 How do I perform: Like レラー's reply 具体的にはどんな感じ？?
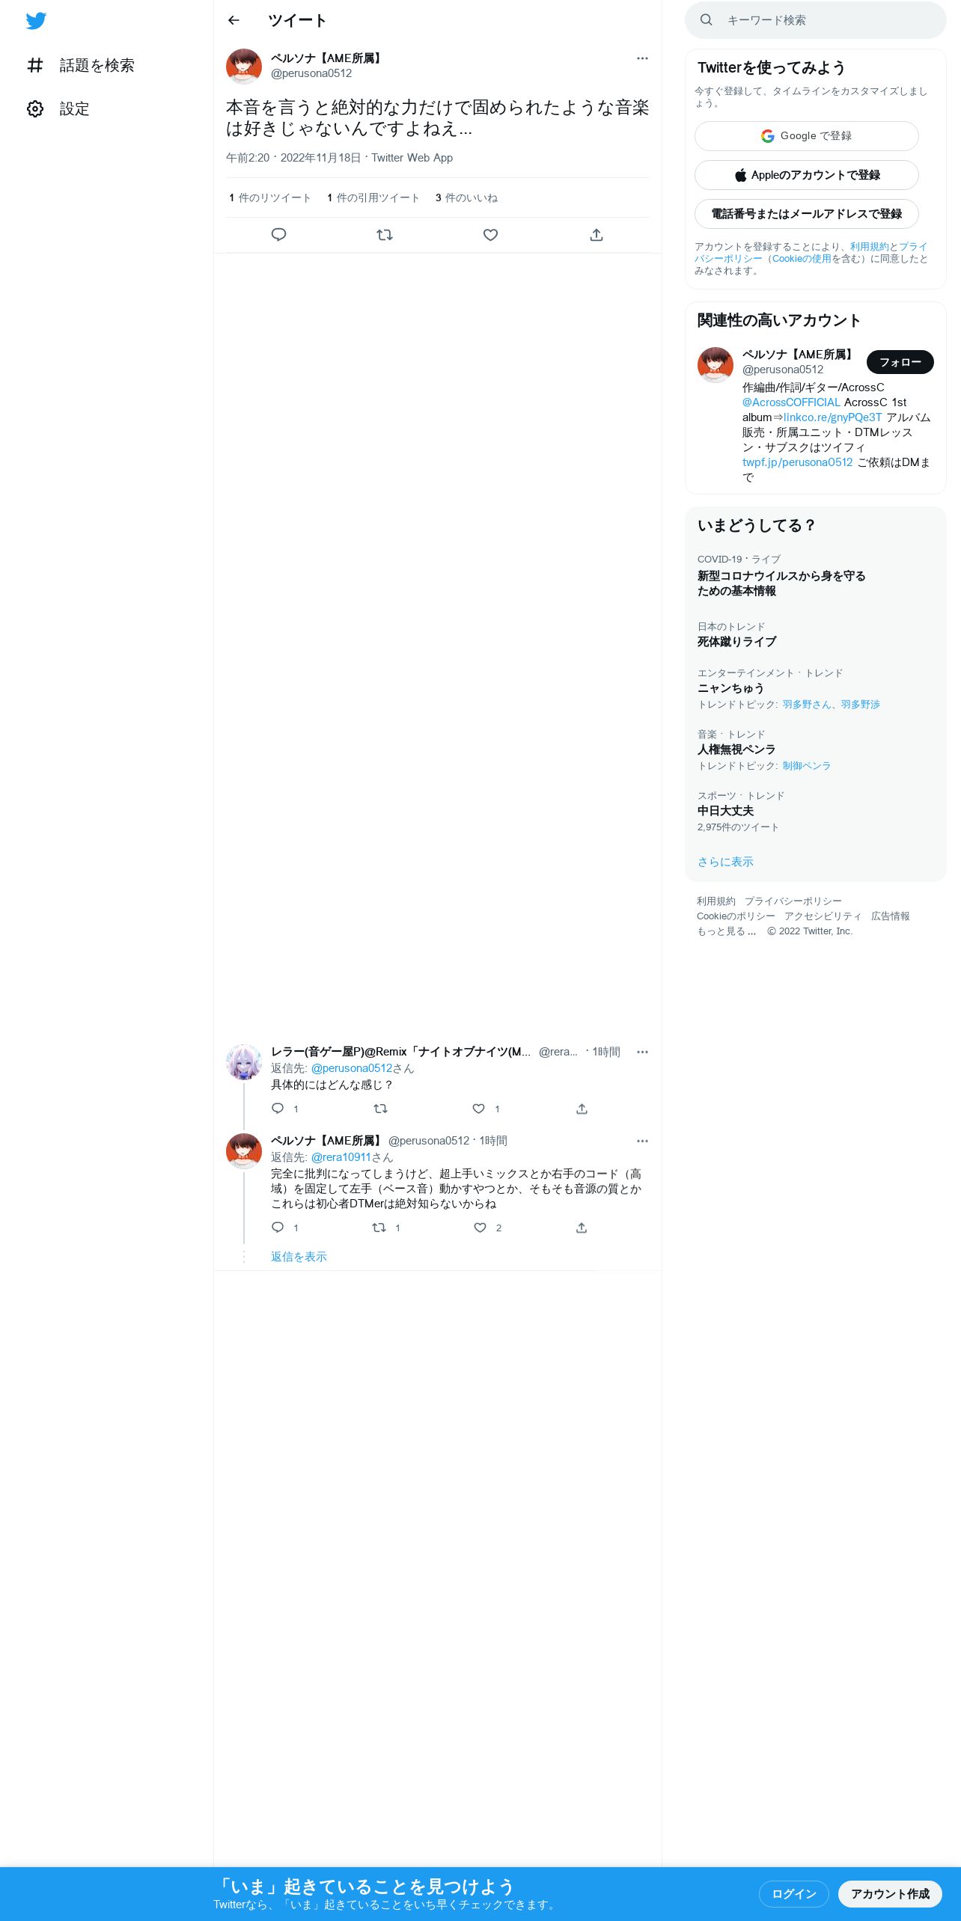coord(479,1109)
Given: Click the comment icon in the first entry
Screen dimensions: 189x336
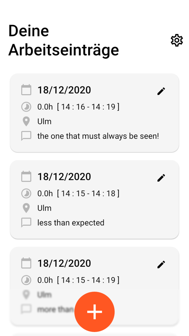Looking at the screenshot, I should pyautogui.click(x=26, y=136).
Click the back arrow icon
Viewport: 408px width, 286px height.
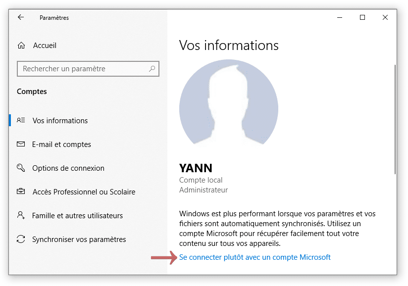pyautogui.click(x=21, y=17)
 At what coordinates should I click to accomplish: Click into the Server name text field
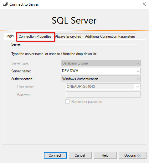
------------------------------------------------
Your answer should be all lines from the data that contain "icon".

Given: Click the comment icon in the first entry
Click the back arrow icon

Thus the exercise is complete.